Exercise prompt: Could you lay out the stretch of lines from the one containing "1111x1092 pixels." through the one containing "Where should I" as a Markdown table with the columns Row and Line, numbering each row and skipping blank lines?

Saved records
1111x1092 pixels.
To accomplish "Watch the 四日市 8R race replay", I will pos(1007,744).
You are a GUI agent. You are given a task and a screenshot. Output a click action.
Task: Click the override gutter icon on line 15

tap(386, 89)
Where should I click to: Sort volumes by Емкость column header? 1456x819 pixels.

* * *

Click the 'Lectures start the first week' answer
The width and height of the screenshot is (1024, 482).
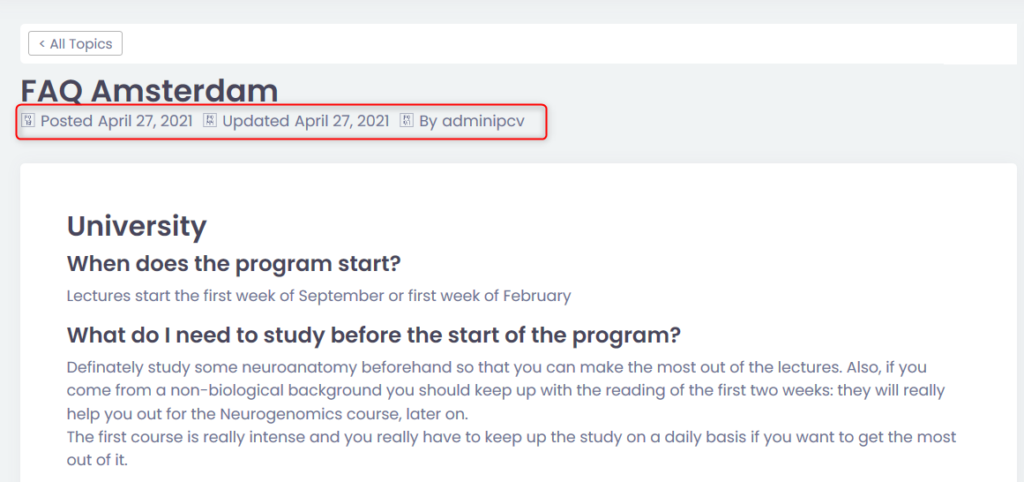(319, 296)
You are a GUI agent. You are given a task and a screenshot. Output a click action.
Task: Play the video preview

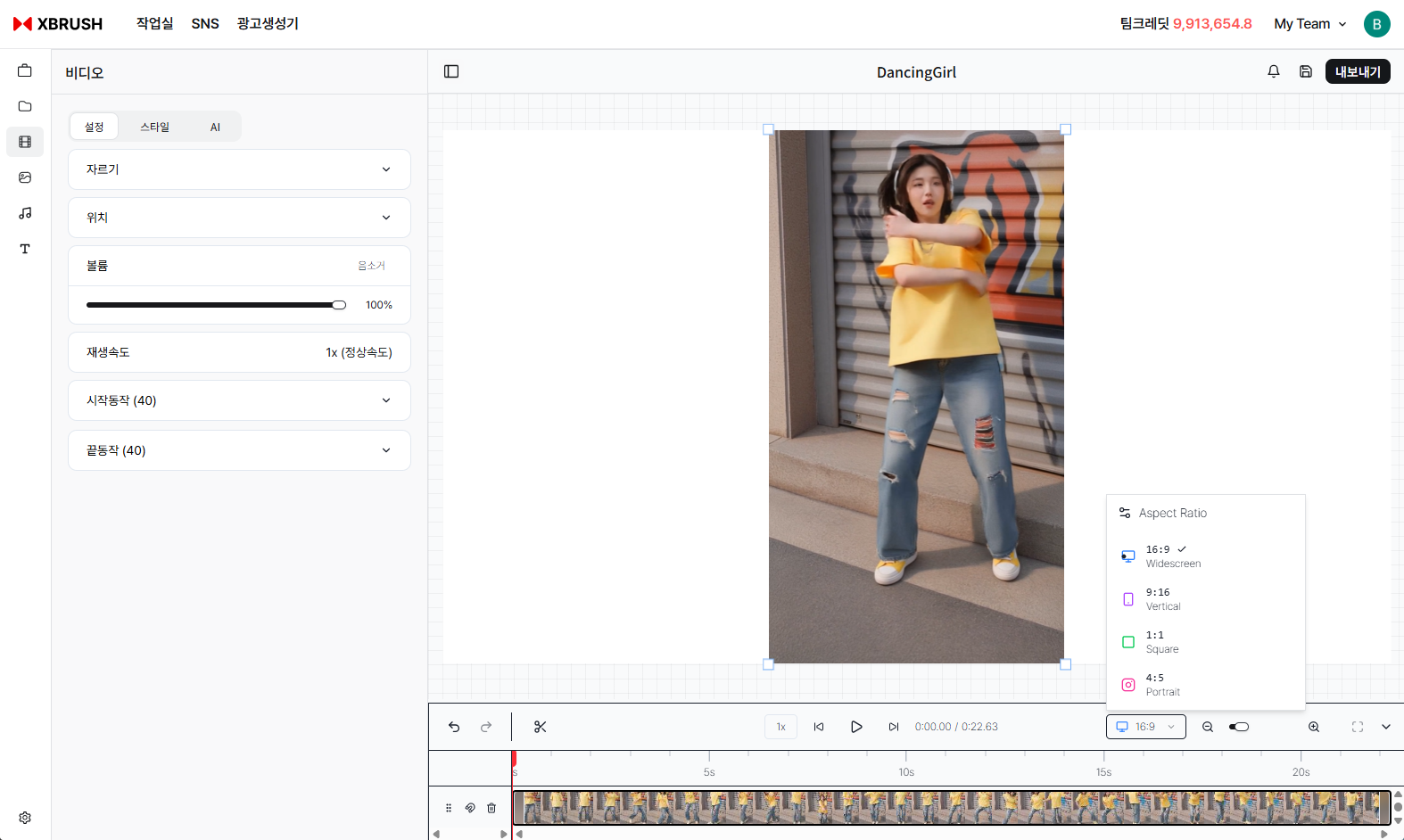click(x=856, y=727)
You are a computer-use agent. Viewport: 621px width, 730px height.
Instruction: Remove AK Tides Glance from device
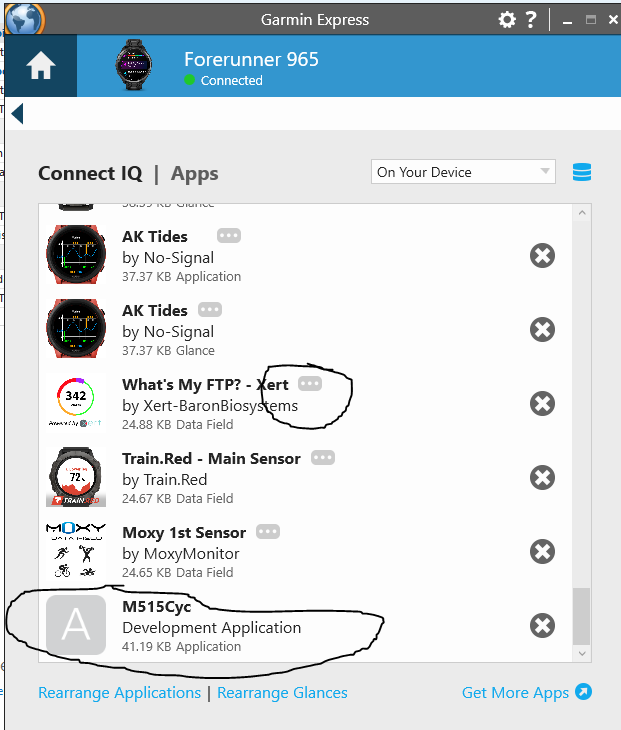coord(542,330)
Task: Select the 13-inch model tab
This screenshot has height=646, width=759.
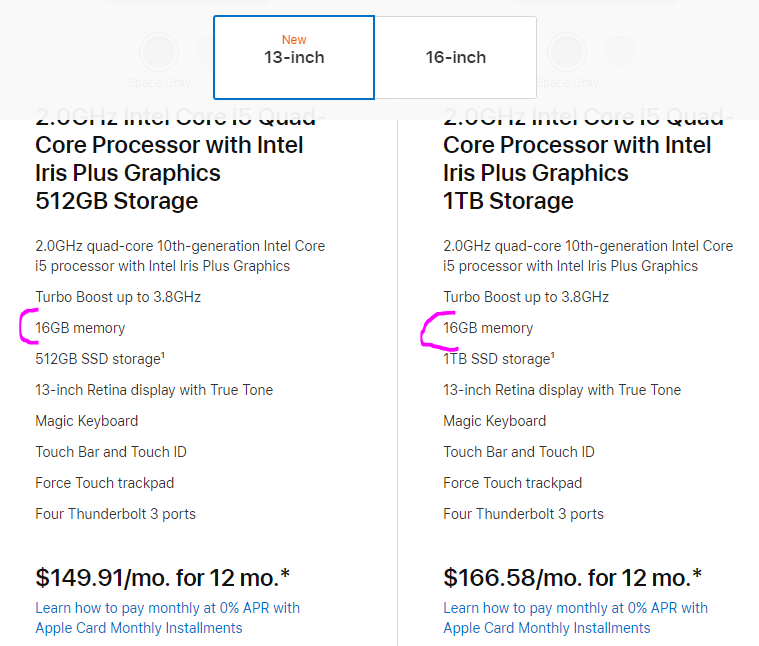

Reply:
| Row | Line |
|---|---|
| 1 | 1111x1092 pixels. |
| 2 | To accomplish "Watch the 四日市 8R race replay", I will pos(1007,744). |
| 3 | You are a GUI agent. You are given a task and a screenshot. Output a click action. |
| 4 | Task: Click the override gutter icon on line 15 |
| 5 | tap(386, 89) |
| 6 | Where should I click to: Sort volumes by Емкость column header? 1456x819 pixels. |